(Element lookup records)
● ● ●
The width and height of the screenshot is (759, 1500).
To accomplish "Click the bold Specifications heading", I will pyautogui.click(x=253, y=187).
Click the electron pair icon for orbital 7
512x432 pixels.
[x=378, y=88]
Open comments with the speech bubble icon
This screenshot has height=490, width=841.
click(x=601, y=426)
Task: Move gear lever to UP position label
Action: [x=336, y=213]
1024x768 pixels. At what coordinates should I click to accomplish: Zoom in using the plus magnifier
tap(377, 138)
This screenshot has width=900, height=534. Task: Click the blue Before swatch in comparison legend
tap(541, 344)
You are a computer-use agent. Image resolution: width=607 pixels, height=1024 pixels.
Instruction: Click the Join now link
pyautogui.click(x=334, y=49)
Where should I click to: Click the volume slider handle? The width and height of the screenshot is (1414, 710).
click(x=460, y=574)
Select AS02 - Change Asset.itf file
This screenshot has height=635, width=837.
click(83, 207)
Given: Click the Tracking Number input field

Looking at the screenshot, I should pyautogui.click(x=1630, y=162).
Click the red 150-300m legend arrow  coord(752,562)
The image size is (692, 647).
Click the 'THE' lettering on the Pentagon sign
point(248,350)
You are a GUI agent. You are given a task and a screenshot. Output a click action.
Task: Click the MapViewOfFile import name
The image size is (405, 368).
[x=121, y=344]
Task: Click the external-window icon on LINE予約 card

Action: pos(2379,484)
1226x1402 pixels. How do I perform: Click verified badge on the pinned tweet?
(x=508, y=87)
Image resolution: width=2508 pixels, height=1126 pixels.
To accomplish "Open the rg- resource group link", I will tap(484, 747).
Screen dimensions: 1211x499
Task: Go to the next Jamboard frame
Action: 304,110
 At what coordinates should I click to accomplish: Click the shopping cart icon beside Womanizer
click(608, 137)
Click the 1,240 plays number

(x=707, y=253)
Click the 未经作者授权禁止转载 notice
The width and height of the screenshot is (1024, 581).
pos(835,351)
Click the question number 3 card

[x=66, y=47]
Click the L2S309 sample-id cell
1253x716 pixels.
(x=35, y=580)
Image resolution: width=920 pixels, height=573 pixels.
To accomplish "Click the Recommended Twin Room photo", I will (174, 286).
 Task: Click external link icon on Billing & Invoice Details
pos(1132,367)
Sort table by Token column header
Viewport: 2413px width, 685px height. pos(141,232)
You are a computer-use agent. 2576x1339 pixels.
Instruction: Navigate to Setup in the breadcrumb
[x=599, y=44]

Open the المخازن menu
● ● ●
▶ **GOAL**: Could you retype every line of the records above, character for character, with no changes?

▶ **SOLUTION TO THIS PROBLEM**:
The width and height of the screenshot is (759, 1500).
To accomplish "Click the bold Specifications heading", I will pyautogui.click(x=253, y=187).
Click the electron pair icon for orbital 7
512x432 pixels.
[x=378, y=88]
Open comments with the speech bubble icon
This screenshot has height=490, width=841.
click(x=601, y=426)
Task: Move gear lever to UP position label
Action: [x=336, y=213]
1024x768 pixels. At what coordinates should I click to accomplish: Zoom in using the plus magnifier
tap(377, 138)
This screenshot has width=900, height=534. Task: Click the blue Before swatch in comparison legend
tap(541, 344)
You are a computer-use agent. Image resolution: width=607 pixels, height=1024 pixels.
Instruction: Click the Join now link
pyautogui.click(x=334, y=49)
Where should I click to: Click the volume slider handle? The width and height of the screenshot is (1414, 710).
click(x=460, y=574)
Select AS02 - Change Asset.itf file
This screenshot has height=635, width=837.
click(83, 207)
Given: Click the Tracking Number input field

Looking at the screenshot, I should pyautogui.click(x=1630, y=162).
Click the red 150-300m legend arrow  coord(752,562)
The image size is (692, 647).
Click the 'THE' lettering on the Pentagon sign
point(248,350)
You are a GUI agent. You are given a task and a screenshot. Output a click action.
Task: Click the MapViewOfFile import name
The image size is (405, 368).
[x=121, y=344]
Task: Click the external-window icon on LINE予約 card

Action: pos(2379,484)
1226x1402 pixels. How do I perform: Click verified badge on the pinned tweet?
(x=508, y=87)
Image resolution: width=2508 pixels, height=1126 pixels.
To accomplish "Open the rg- resource group link", I will tap(484, 747).
Screen dimensions: 1211x499
Task: Go to the next Jamboard frame
Action: 304,110
 At what coordinates should I click to accomplish: Click the shopping cart icon beside Womanizer
click(608, 137)
Click the 1,240 plays number

(x=707, y=253)
Click the 未经作者授权禁止转载 notice
The width and height of the screenshot is (1024, 581).
pos(835,351)
Click the question number 3 card

[x=66, y=47]
Click the L2S309 sample-id cell
1253x716 pixels.
(x=35, y=580)
Image resolution: width=920 pixels, height=573 pixels.
To accomplish "Click the Recommended Twin Room photo", I will (174, 286).
 Task: Click external link icon on Billing & Invoice Details
pos(1132,367)
Sort table by Token column header
Viewport: 2413px width, 685px height. pos(141,232)
You are a computer-use agent. 2576x1339 pixels.
Instruction: Navigate to Setup in the breadcrumb
[x=599, y=44]

Open the المخازن menu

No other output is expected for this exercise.